Não era só provocação, era verdade. Era um pedido silencioso de socorro que eu fingia ser coragem.

ㅡ então tá decidido filhão ㅡ ele disse firme ㅡ eu vou embarcar hoje pro aeroporto e pela manhã chego aí ㅡ fez uma pausa ㅡ abraços, eu te amo filhão.

Meu peito apertou.

ㅡ eu também... pai...

Eu desliguei o telefone, teria que encarar aquelas feras, mas o que posso fazer? É uma escolha minha, já estou "grandinho demais" pra saber o que é bom ou não pra mim.

Meu padrasto saiu da sala, passou por mim me encarando e esbarrou em mim com força.

Quase cai, mas nem liguei. Gordo baranga daquele jeito, só servia pra ocuprar espaço mesmo.

Minha mãe veio em direção à mim. Tremi na base hahahaha, ela disse.

ㅡ precisava desse drama todo? Vê se age igual homem, não criei filho meu pra se fazer de vitima. Você quer ir, vai... o problema já não é mais meu.

Caralho!

Aquilo doeu mais que o empurrão.

Por que ela sempre agia assim? Tudo pra ela é frescura, quando fiquei depressivo por uma garota que eu amava, ela disse que era frescura, falta de "xereca" affs... isso só servia de motivo para eu querer sair dali.

Olhei bem pra ela, sentindo algo estranho crescer dentro de mim, uma coragem que eu não costumava ter. Dei um sorriso debochado, quase não me reconheci...

ㅡ que legal, já acabou Jéssica?

Nem vi direito, só senti a mão vindo no meu rosto e as seguintes palavras...

ㅡ me respeita seu moleque insolente.

Minha pele ardia, mas o que doeu mesmo foi perceber que aquilo não me surpreendeu. No fundo, eu sempre soube que, se tivesse que escolher, ela nunca me escolheria.

Saí dali com o rosto ardendo e o peito pesado. Raiva, tristeza. Tudo misturado, por que ela era assim? Por que essa raiva só porque eu quero ir morar com o meu pai?

Sinceramente não intendia o porque disso. Eu voltei pro meu quarto e vi Juliano lá, mexendo em seu celular.

Juliano tinha dezesseis anos. Um metro e sessenta e cinco, cabelo preto caindo nos olhos castanhos meio dourados, corpo forte pra idade e um sorriso bonito pra caralho. Não parecia em nada com aquele ogro que chamava de pai.

ㅡ Rick... eu escutei toda conversa, sempre quis me livrar de você, mas não dessa forma.

A gente riu.

ㅡ você tem mais é que ir mesmo. Desde que te conheço, tudo que é novo te chama. Vai ser estranho ficar aqui sem você, aturando essas duas peças… mas você precisa ir ㅡ ele respirou fundo ㅡ só não esquece que você tem eu como irmão, beleza?

Porra!

Aquilo quase me quebrou.

Juliano quase me fez chorar e me deu um abraço tão forte que quase me quebrou!

Enquanto ele me apertava, pensei no menino que eu fui. No chão do quarto, abraçando os próprios joelhos.

Talvez eu não tivesse tido um irmão naquela época… mas agora eu tinha.

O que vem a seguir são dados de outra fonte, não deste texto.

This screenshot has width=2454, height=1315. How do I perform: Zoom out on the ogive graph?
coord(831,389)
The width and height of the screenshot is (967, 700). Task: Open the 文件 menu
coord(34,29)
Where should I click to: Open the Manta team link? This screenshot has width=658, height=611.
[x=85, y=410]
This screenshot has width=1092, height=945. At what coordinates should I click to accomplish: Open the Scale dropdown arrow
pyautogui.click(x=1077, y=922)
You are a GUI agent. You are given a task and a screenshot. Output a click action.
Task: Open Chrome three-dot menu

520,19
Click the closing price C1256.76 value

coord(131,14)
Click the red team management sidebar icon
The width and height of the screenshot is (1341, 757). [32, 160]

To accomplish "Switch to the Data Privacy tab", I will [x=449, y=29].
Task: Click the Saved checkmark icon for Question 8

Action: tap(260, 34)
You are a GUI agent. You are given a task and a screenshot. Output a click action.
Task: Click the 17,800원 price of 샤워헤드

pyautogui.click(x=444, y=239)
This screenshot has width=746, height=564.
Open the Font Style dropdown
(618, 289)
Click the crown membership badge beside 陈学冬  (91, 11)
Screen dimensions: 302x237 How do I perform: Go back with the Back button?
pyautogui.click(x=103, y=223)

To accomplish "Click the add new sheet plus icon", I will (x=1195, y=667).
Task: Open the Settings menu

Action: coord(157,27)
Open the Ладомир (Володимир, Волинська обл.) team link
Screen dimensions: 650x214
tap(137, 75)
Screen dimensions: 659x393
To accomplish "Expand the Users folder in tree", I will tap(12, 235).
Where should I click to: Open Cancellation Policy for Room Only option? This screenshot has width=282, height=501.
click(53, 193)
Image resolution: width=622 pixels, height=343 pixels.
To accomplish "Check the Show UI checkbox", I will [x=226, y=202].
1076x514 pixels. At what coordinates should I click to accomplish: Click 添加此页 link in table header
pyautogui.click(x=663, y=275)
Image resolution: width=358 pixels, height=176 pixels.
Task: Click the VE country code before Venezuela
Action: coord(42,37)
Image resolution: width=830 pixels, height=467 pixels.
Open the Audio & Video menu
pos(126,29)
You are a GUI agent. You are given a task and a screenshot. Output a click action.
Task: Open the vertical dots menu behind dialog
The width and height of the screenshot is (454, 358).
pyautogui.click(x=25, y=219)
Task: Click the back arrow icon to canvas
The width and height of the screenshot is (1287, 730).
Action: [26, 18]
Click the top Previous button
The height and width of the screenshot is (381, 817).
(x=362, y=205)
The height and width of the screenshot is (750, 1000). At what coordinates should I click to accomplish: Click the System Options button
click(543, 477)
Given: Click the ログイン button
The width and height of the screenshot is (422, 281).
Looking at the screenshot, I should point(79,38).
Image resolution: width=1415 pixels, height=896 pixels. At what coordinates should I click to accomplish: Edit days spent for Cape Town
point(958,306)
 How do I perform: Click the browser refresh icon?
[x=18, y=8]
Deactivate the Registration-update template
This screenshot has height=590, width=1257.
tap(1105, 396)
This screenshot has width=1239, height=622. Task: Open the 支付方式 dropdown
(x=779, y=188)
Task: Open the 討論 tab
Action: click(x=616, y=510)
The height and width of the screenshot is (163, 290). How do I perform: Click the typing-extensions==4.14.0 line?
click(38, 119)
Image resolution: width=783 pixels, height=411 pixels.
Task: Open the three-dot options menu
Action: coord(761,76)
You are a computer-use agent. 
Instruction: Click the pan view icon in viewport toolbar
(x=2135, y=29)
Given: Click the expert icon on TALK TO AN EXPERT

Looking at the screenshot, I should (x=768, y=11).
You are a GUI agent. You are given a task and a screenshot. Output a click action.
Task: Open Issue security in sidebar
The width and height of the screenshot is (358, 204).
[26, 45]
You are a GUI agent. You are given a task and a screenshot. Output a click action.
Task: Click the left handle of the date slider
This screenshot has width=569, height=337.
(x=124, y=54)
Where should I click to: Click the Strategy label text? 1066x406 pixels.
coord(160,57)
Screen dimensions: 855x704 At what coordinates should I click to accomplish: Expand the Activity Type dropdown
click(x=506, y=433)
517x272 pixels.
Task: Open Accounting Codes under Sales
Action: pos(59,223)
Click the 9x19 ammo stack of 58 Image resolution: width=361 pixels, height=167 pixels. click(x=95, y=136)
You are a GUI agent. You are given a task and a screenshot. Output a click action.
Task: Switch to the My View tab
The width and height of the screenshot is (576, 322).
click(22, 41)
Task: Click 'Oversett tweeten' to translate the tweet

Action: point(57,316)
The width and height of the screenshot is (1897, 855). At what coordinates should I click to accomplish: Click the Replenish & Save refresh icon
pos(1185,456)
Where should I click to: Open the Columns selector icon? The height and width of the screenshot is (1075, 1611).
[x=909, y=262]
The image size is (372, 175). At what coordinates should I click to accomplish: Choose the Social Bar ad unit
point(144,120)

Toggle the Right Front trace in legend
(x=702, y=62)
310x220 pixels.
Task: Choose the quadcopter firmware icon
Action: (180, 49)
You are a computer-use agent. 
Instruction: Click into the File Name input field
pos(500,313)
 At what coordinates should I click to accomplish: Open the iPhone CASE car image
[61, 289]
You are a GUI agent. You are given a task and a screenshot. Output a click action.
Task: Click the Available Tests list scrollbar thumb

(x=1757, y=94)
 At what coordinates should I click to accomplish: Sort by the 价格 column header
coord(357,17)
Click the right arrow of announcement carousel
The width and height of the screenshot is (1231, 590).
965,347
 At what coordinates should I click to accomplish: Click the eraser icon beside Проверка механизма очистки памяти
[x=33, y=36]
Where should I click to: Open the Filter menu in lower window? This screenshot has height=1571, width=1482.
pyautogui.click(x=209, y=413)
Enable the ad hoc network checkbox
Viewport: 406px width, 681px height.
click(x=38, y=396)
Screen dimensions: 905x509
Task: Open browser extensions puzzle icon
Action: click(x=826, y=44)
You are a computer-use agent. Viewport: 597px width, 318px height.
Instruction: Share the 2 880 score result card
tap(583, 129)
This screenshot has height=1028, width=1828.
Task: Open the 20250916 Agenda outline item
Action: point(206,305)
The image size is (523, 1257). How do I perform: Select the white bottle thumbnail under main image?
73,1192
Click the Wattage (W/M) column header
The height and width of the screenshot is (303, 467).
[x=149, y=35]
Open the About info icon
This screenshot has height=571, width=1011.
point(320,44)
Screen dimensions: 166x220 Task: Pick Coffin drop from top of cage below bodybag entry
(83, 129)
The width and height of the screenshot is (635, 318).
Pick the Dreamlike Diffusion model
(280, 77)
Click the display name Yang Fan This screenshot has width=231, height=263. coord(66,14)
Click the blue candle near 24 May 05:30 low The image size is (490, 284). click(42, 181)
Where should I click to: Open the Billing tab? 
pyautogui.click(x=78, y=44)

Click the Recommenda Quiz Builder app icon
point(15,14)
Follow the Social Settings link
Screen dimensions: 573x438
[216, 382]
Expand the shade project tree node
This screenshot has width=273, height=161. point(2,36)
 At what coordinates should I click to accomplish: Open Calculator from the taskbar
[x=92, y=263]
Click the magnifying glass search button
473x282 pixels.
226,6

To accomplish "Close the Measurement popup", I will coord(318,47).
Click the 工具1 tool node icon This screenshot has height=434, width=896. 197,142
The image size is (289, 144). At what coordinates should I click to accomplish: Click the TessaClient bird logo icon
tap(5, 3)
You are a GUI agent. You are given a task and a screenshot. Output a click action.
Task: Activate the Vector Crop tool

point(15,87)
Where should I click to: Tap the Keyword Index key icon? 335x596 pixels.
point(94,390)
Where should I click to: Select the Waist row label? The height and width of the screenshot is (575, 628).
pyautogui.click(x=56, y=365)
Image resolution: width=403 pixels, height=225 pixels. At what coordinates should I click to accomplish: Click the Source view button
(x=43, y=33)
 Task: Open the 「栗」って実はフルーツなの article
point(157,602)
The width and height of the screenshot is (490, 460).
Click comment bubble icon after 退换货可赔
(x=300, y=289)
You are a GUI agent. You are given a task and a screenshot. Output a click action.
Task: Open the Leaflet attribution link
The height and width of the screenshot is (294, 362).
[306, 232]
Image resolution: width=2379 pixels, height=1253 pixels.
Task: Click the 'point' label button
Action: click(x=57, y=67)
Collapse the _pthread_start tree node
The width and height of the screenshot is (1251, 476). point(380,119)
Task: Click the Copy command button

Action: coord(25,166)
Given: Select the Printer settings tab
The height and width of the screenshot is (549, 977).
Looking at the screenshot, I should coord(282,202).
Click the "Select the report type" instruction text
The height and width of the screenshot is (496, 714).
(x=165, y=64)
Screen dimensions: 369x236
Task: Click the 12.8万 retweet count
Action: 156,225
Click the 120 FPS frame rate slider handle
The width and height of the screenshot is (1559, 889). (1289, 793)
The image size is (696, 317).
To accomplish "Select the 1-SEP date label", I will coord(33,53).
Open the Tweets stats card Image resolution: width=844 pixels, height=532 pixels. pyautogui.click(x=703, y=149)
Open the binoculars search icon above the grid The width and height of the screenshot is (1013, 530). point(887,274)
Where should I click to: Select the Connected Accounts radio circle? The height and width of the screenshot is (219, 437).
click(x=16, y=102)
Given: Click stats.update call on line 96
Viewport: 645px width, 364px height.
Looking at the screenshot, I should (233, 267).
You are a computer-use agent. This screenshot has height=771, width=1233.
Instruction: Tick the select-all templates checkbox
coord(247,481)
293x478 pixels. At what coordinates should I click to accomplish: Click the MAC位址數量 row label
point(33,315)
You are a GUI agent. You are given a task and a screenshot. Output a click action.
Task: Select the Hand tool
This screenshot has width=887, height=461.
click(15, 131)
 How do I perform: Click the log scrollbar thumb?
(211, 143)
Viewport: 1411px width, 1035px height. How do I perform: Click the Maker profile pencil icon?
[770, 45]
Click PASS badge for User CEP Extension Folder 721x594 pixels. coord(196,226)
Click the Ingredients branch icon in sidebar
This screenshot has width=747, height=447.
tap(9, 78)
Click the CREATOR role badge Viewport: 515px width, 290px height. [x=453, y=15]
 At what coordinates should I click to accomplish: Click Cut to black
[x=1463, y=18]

ㅡ claro que não vou esquecer de você né cabeçudo hahahaha, vamos manter contato pelo whats e face, agora vem me ajuda a arrumar minhas coisas.

Arrumamos a mala e ele disse que ia tomar um banho eu disse que tudo bem, quando ele entrou no chuveiro eu deitei na cama e pela primeira vez em muito tempo, eu dormi sem medo de acordar no mesmo lugar pra sempre.

𓂃 𓈒 ࣪ ˖ 💔 𓂃 𓈒 ࣪ ˖ 💔 𓂃 𓈒 ࣪ ˖

No dia seguinte só escutei alguém me berrando, era o Juliano...

ㅡ acorda bela adormecida, o seu pai chegou!

Puta que pariu!

Eu não dormi, eu hibernei.

Olhei no relógio e era 10 horas da manhã, tomei um banho, coloquei uma roupa. O juliano me ajudou e quando cheguei lá na sala, lá estava ele... o meu pai.

Nunca vi alguém tão parecido comigo em toda a minha vida.

Era como se eu estivesse olhando pra uma versão minha que teve escolhas diferentes, e pela primeira vez, eu pensei que talvez ainda desse tempo pra mim também.